・私は大学時代、サイクリング部に所属していました。サイクリング部が使う自転車は一般の自転車と異なり、高価なものを取り扱う場合が多いです。理由は高い自転車ほど素材が軽くて速く走れるとか、耐久性が頑丈だとか、そう言った理由によるものです。自転車1台に数十万円しますので、一生懸命バイトしてためたお金でようやく自転車に跨ることができるという栄光(?)を手にすることが出来るわけです。お金が無い中でなんとかやりくりして大好きな自転車を乗り回していた、そんな大学時代に起こった出来事です。

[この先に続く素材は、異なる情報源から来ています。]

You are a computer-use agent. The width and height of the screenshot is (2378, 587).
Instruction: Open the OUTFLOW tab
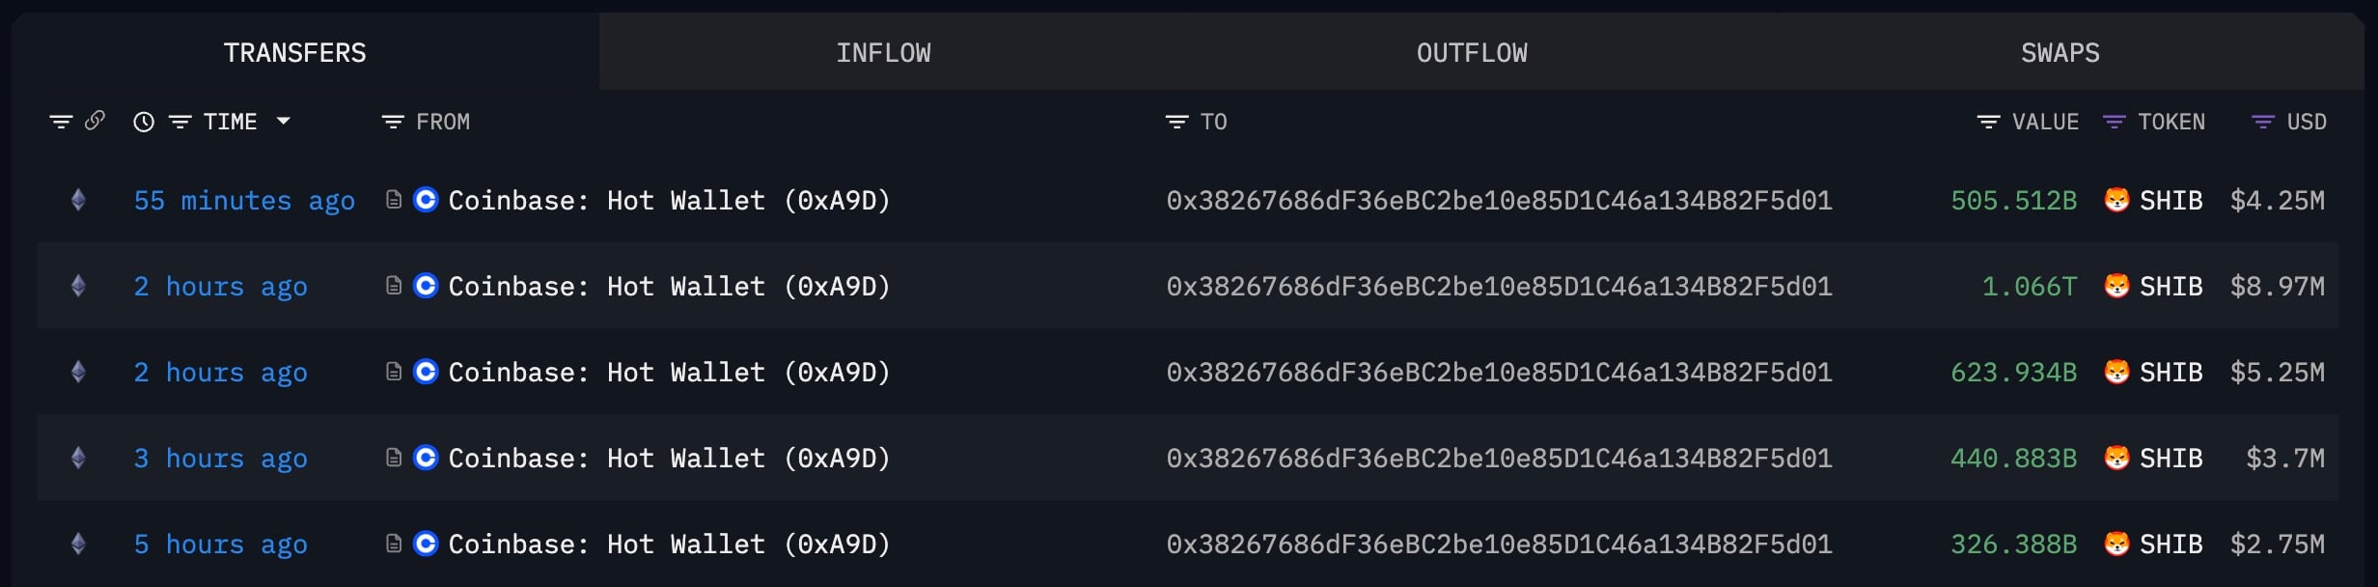pos(1472,53)
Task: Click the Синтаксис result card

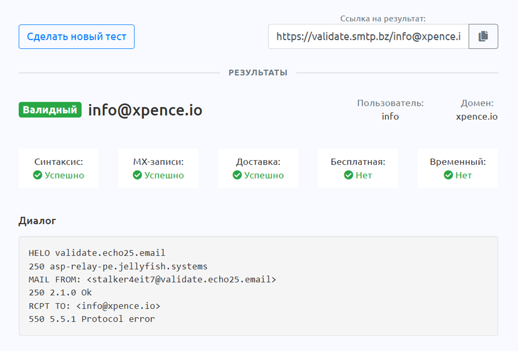Action: click(x=59, y=169)
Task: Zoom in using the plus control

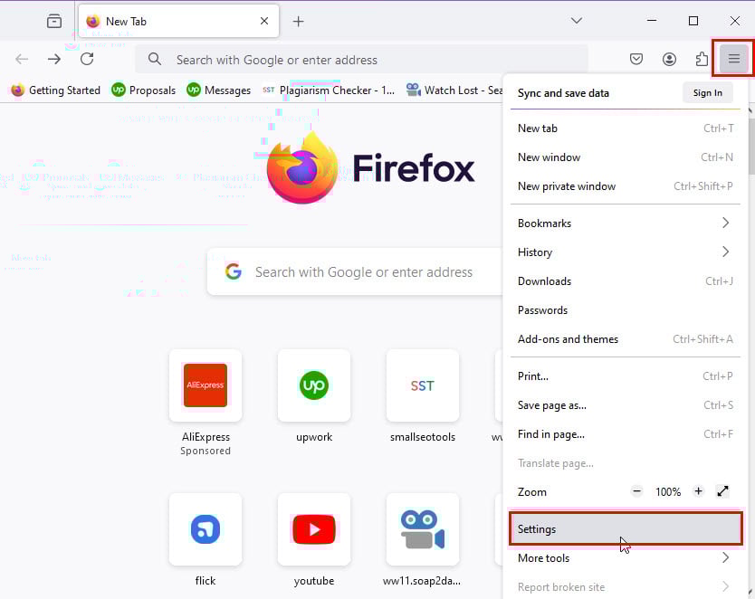Action: point(698,491)
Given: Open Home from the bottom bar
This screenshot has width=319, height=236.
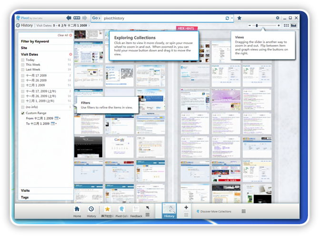Looking at the screenshot, I should click(77, 211).
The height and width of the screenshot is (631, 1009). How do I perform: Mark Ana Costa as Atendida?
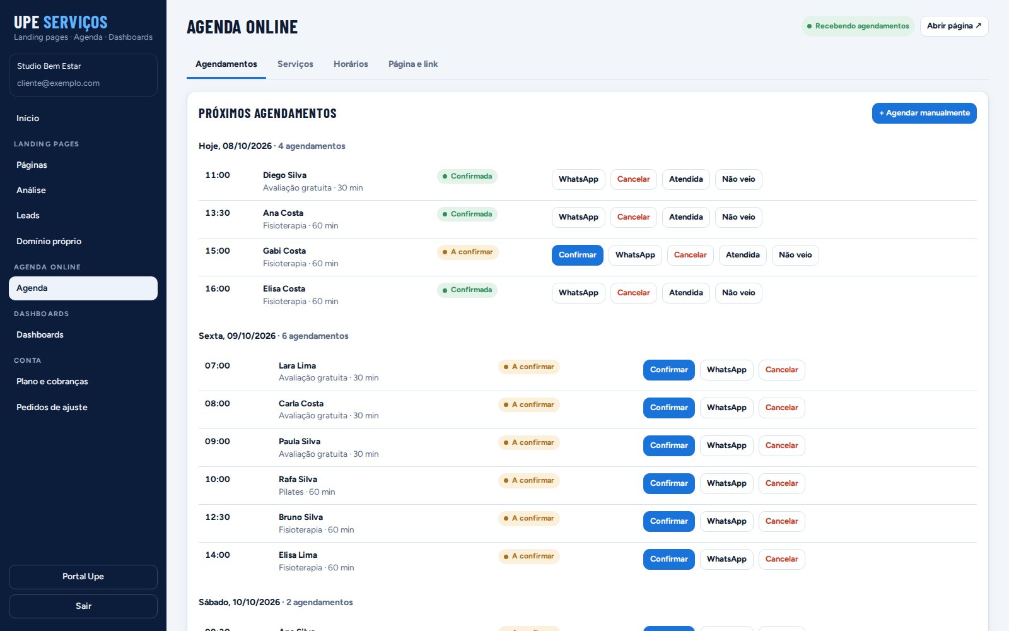pyautogui.click(x=685, y=217)
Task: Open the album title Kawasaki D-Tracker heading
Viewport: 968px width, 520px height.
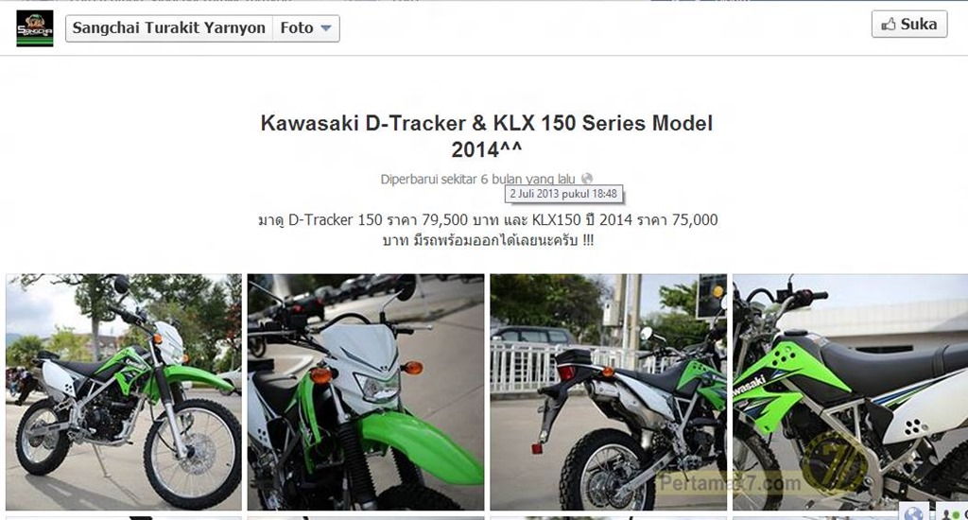Action: point(487,136)
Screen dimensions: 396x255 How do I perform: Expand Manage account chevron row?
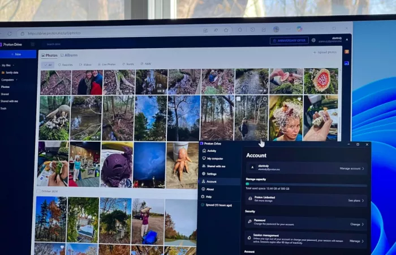pos(352,168)
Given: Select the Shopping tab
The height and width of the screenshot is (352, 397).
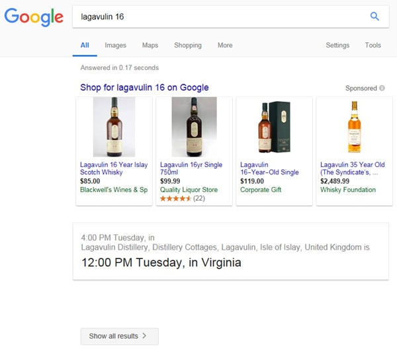Looking at the screenshot, I should pyautogui.click(x=188, y=46).
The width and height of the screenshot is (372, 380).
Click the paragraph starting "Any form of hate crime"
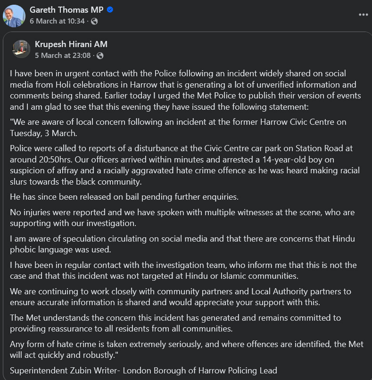186,349
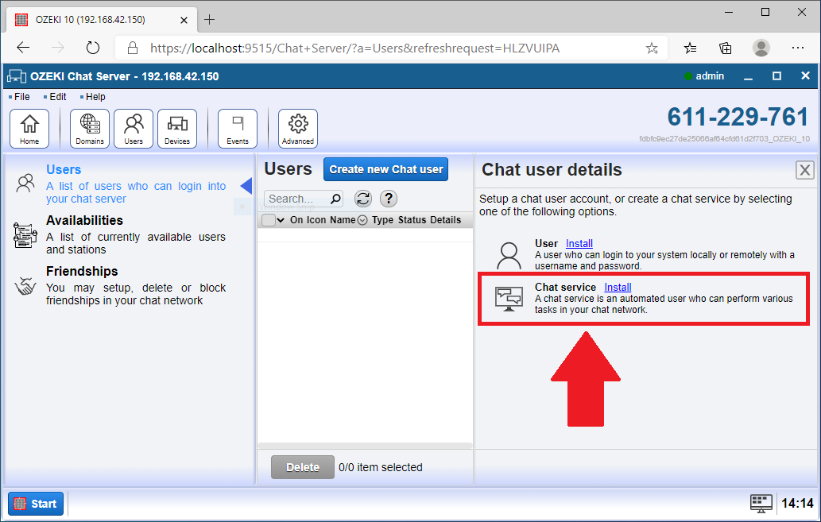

・当事者は私ではなく、私よりも自転車愛の強い友人のN君です。ずぼらな性格の私とは違い、自転車に対して一切手抜かりの無いN君は、その熱烈な情熱で、非常に高額の投資をして自分の自転車をメンテナンスしていました。自転車の素材なんかも、比較的安価なアルミのフレームで満足していた私と比べ、値段の何倍もするカーボンフレームを装着していたりと、とにかく自転車に対する愛が強いN君でした。しかし、運命というのは残酷なもので、普段からクラブ員の誰よりも自転車に愛情を注いで大事にしているN君に限って、交通事故に巻き込まれてしまうんですね、本当に皮肉なことだと思うのですが…。
・事案の概要自体は簡単なもので、N君(自転車)と自動車の接触事故だったですが…。結論から言うと、『自転車の弁償代が高額だった』ために事故の解決には長期戦を強いられてしまいます。相手(自動車の運転手)はただの自転車との軽い接触事故(幸いN君にも大事は無かった)と思っておられたようですが、壊れてしまった自転車の値段が自身の認識の遥か上をいく金額だった様で、たかだか自転車に数十万円もの弁償額を払えないと言われたそうです。それを受けたN君、悔しくってしょうがなかったんでしょう、親などと相談して弁護士を付けることにし、何と【簡易裁判】まで提起したそうです。
・結局は簡易裁判により決着し、お互いが譲歩する方向で話はおさまったようです。確かにN君は自転車がとても好きで、何十万もする装備を備えていたので裁判までする気はわからなくもないですが、同時に「何で自転車に何十万円も払わなければいけないんだ」という相手方の気持ちもわかります。少なくとも、世間一般として、自転車にそれほどのお金がかかっているとは思わないでしょうから…。
というわけで、高級自転車にはご用心、もし事故を起こしたなら、相手への損害ばいしょうはもちろん、高い弁償代が付いてきます。